Daily foot care for diabetics
As always, prevention is the best medicine. A good daily foot care regimen will help keep your feet healthy.
Start by assembling a foot care kit containing nail clippers, nail file, lotion, a pumice stone and a non-breakable hand mirror. Having everything you need in one place makes it easier to follow this foot care routine every day:
- Wash your feet in warm (not hot) water, using a mild soap.
- Don’t soak your feet, as this can dry your skin.
- While your feet are still wet, use a pumice stone to keep calluses under control.
- Dry your feet carefully, especially between your toes.
- Thoroughly check your feet and between your toes to make sure there are no cuts, cracks, ingrown toenails, blisters, etc.
- Use a hand mirror to see the bottom of your feet, or ask someone else to check them for you.
- Clean cuts or scratches with mild soap and water, and cover with a dry dressing suitable for sensitive skin.
- Trim your toenails straight across and file any sharp edges. Don’t cut the nails too short.

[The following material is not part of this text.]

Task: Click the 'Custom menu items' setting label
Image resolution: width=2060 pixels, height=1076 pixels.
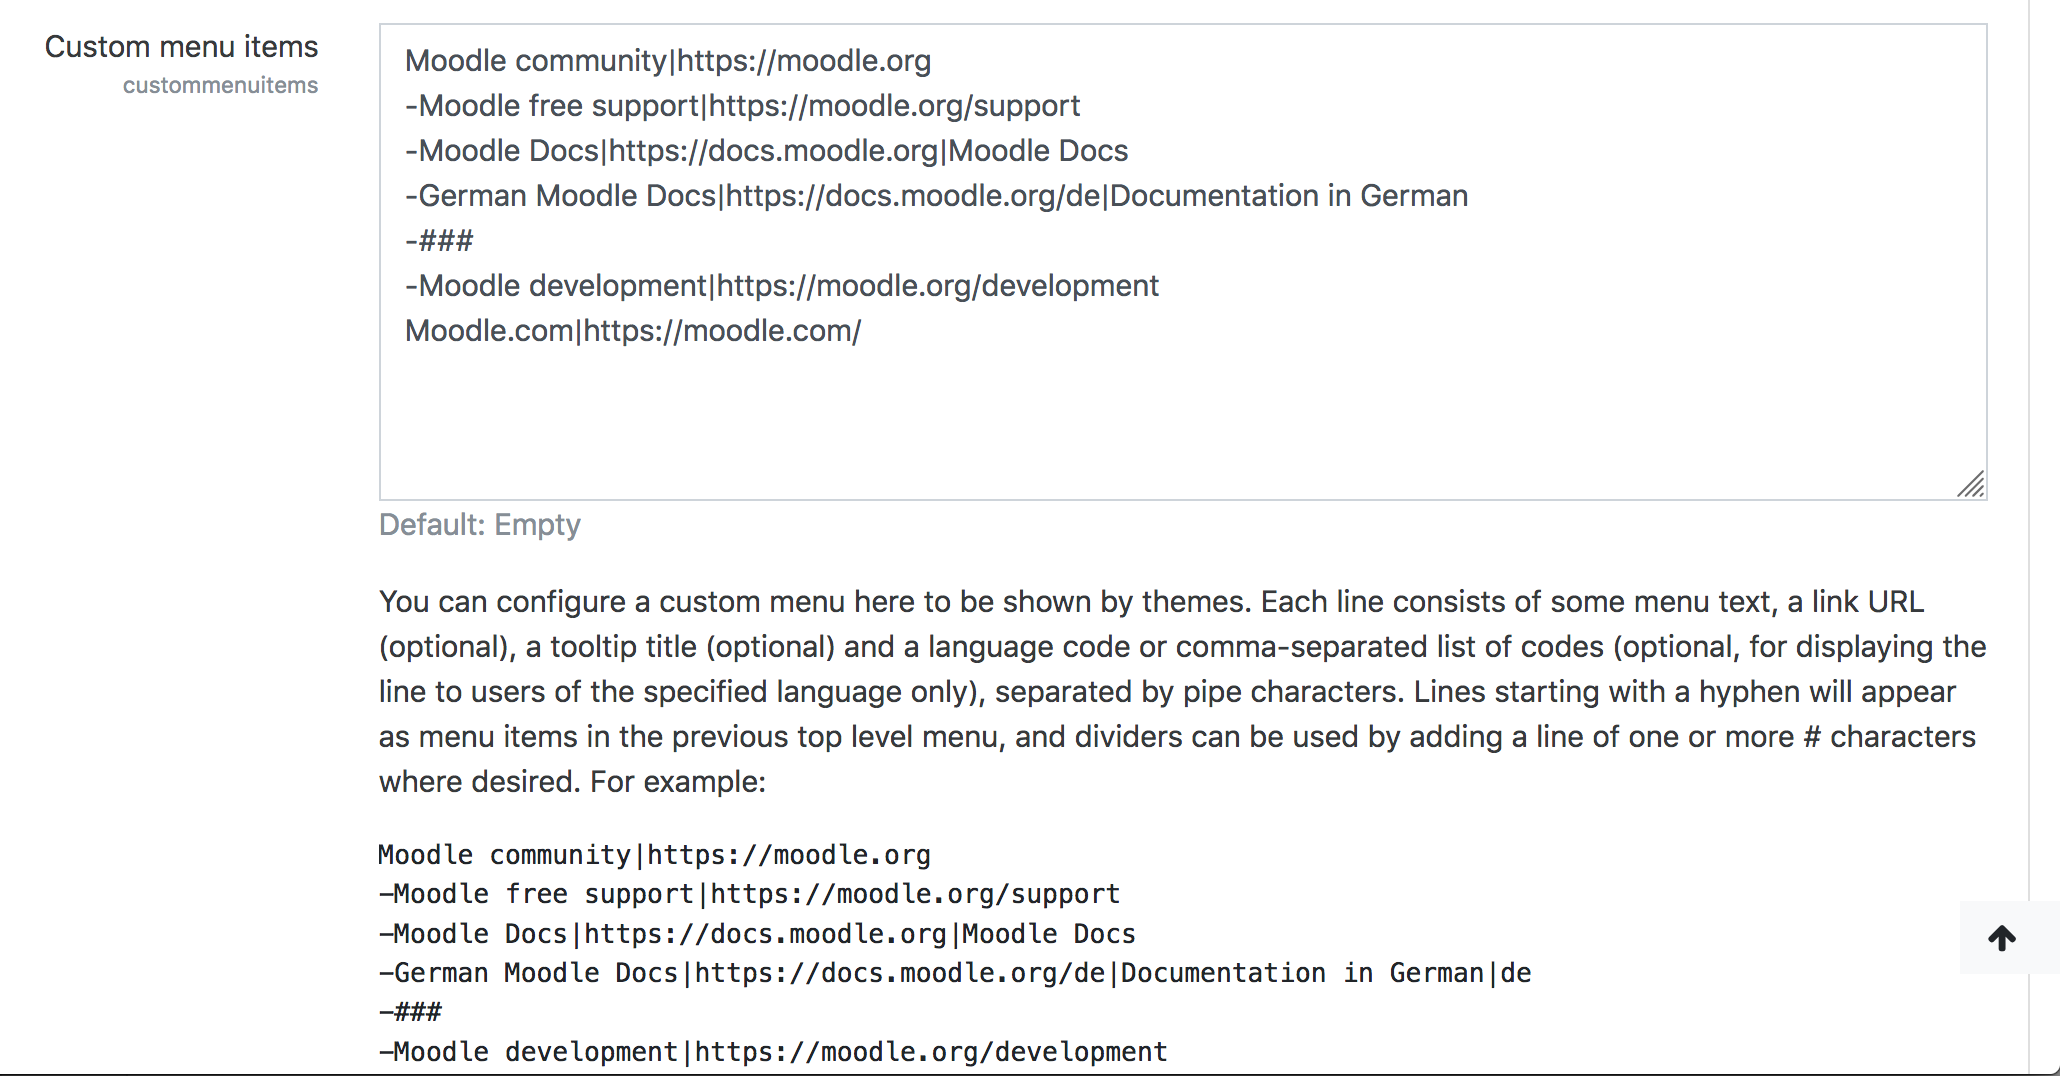Action: [181, 47]
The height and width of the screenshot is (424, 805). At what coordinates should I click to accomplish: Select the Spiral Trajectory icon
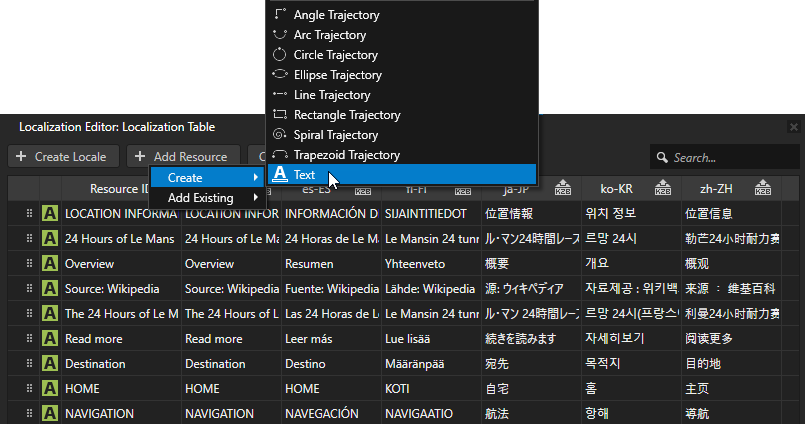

- Apply an unperfumed lotion to your heels and soles. Wipe off excess lotion that is not absorbed. Don’t put lotion between your toes, as the excessive moisture can promote infection.
- Wear fresh clean socks and well-fitting shoes every day. Whenever possible, wear white socks – if you have a cut or sore, the drainage will be easy to see.
Healthy feet do’s and don’ts for diabetics
- Do wear well-fitting shoes. They should be supportive, have low heels (less than 5 cm high) and should not rub or pinch. Shop at a reputable store with knowledgeable staff who can professionally fit your shoes.
- Do wear socks at night if your feet get cold.
- Do elevate your feet when you are sitting.
- Do wiggle your toes and move your ankles around for a few minutes several times a day to improve blood flow in your feet and legs.
- Do exercise regularly to improve circulation.
- Do inspect your feet daily and in particular, feel for skin temperature differences between your feet.
- Don’t wear high heels, pointed-toe shoes, sandals (open toe or open heel) or worn-out shoes.
- Don’t wear anything tight around your legs, such as tight socks or knee-highs, unless custom stockings are prescribed by your doctor.
- Don’t ever go barefoot, even indoors. Consider buying a pair of well-fitting shoes that are just for indoors.
- Don’t put hot water bottles or heating pads on your feet.
- Don’t cross your legs for long periods of time.
- Don’t smoke. Smoking decreases circulation and healing and significantly increases the risks of amputation.
- Don’t have pedicures by non-healthcare professionals.